■ **Problem to work on**
The output is the lines below from the one with "Политика конфиденциальности (597, 2465)" through the one with "Восточная Европа (325, 37)", both included, printed exactly and with no other line.

┄┄┄┄┄┄┄┄┄┄┄┄┄┄┄┄┄┄┄┄

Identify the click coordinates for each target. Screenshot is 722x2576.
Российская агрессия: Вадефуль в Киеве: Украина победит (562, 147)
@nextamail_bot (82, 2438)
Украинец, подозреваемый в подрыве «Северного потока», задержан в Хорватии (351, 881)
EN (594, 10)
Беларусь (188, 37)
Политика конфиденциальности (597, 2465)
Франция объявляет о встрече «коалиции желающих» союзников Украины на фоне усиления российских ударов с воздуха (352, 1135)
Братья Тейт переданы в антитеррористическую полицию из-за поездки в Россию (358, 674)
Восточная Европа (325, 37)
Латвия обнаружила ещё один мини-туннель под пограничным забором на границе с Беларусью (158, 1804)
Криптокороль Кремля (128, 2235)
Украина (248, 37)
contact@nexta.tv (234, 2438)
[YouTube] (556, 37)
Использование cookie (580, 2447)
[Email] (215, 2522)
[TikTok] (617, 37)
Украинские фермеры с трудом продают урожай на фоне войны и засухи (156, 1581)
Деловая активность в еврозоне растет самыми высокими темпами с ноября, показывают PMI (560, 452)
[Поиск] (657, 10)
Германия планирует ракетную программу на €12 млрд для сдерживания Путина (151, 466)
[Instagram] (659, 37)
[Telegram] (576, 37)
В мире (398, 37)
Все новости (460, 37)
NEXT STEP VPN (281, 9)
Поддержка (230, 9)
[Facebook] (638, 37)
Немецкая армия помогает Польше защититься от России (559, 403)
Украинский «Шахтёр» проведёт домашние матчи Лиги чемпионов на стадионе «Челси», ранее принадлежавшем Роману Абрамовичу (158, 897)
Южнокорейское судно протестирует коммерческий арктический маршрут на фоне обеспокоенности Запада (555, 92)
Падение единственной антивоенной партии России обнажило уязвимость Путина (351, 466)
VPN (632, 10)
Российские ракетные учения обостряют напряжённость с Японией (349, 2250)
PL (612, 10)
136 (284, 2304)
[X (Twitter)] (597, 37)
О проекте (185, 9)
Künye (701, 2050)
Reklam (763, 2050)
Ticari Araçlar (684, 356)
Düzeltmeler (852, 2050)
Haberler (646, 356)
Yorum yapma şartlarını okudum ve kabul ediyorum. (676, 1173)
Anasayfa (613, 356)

┄┄┄┄┄┄┄┄┄┄┄┄┄┄┄┄┄┄┄┄

■ **Solution to this exercise**
Политика конфиденциальности (597, 2465)
Франция объявляет о встрече «коалиции желающих» союзников Украины на фоне усиления российских ударов с воздуха (352, 1135)
Братья Тейт переданы в антитеррористическую полицию из-за поездки в Россию (358, 674)
Восточная Европа (325, 37)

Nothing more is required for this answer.